Recuerda que su madre fue muy fuerte y solía ser estricta en sus reglas, pues además de regaño, podía volar alguna cazuela o cuchara, “por eso había que estar a la sana distancia”. Para evitar la confrontación, se escondía debajo de la cama o se subía a la azotea, y no bajaba hasta que pasara el coraje de su madre.

Como siempre fue la más chaparrita de su salón, algunas de sus compañeras le llamaban “taponcito de alberca”, pero nunca fue de su agrado, al punto que una vez se peleó con una niña que le decía así, y esto le valió su única baja calificación, un seis en conducta.

A los nueve años, la funcionaria quería ser misionera, por la influencia de su maestra, a quien veía lo mismo en clases que montando a caballo. La elegían para las declamaciones de poesías, por lo que no aprendió costura. Dice que “ya traía la abogacía, era como que justiciera, cuidado le pegaran a una amiguita porque ahí estaba yo defendiéndola”.

Por su parte Guillermo Anaya Llamas, alcalde de Torreón, fue el menor de diez hermanos. Con una familia tan numerosa, confiesa que “el ambiente era muy padre” y se prestaba para las travesuras, pero sobre todo, la diversión.

Vivía entonces en Torreón Jardín. Recuerda que pasaban las tardes “de vagos” en la bicicleta o en la alberca de su casa. Cuando La Rosita era un rancho, iba con sus hermanos y amigos en busca de aventuras. Define al niño Guillermo, al que sus compañeros llamaban “Memo”, como muy amiguero. Le encantaba pasear en la bicicleta, jugar futbol y beisbol, y ver “El Chavo del Ocho” en la televisión.

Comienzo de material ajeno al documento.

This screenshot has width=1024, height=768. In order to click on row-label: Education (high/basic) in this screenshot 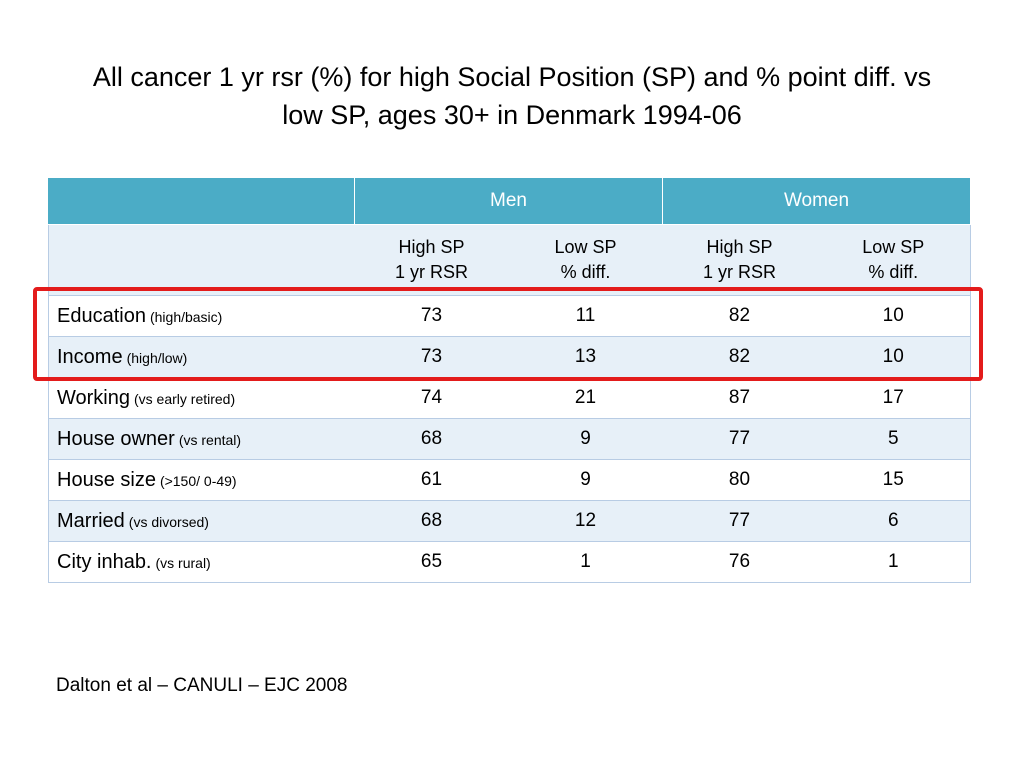, I will do `click(202, 316)`.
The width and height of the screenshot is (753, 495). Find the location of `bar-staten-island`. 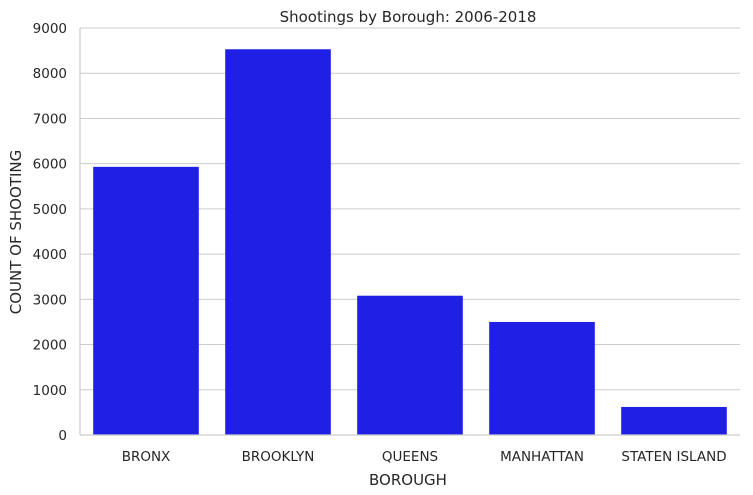

bar-staten-island is located at coordinates (674, 420).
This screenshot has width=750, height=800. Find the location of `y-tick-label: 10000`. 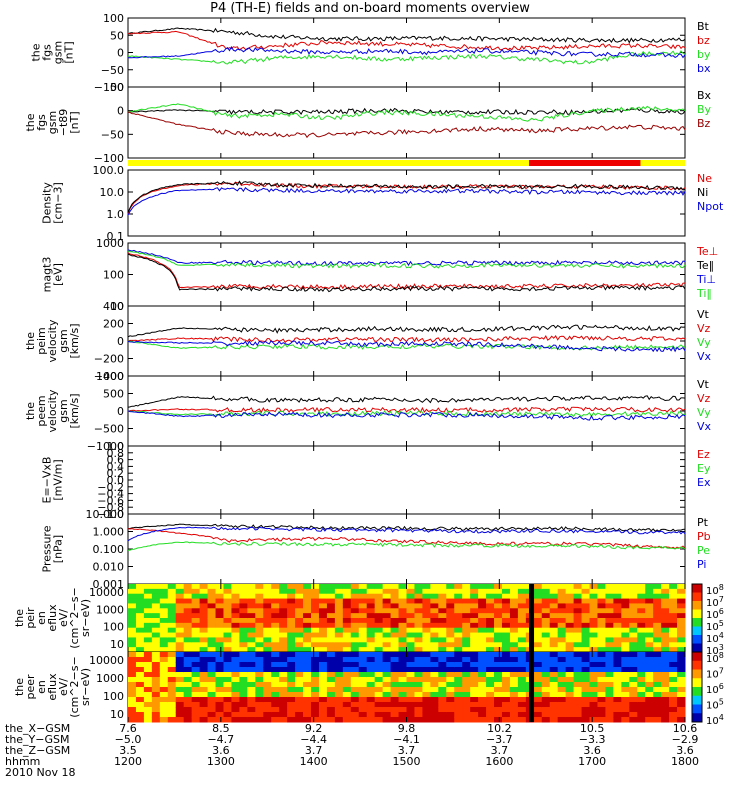

y-tick-label: 10000 is located at coordinates (106, 660).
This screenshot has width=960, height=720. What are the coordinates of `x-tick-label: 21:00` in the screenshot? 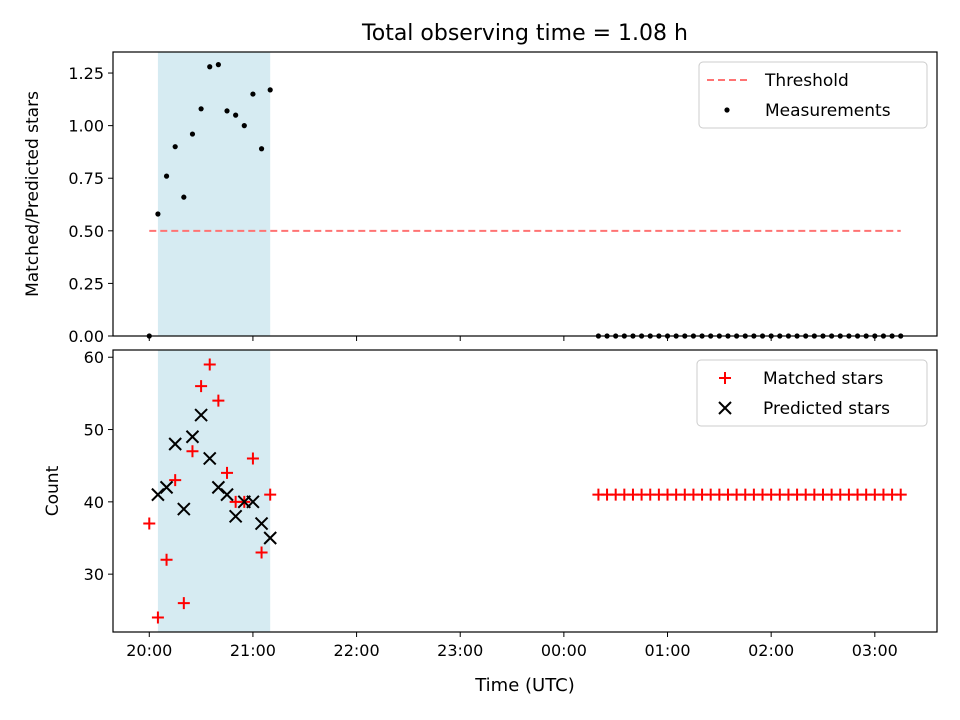 It's located at (253, 650).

Admite que recibía algunos regaños por travieso, como cuando tenían prohibido jugar futbol en el jardín y lo hacían por la noche para que su padre no se diera cuenta. En la escuela, sus materias favoritas eran Historia de México y Civismo. Dice que nunca fue el mejor de los estudiantes porque era muy platicador y relajiento, pero “salí de primaria con 9.6”. Refiere orgulloso que aún conserva sus amistades de aquel entonces y se siguen frecuentando. Lejos de imaginar convertirse en alcalde, esperaba ser ingeniero como su papá.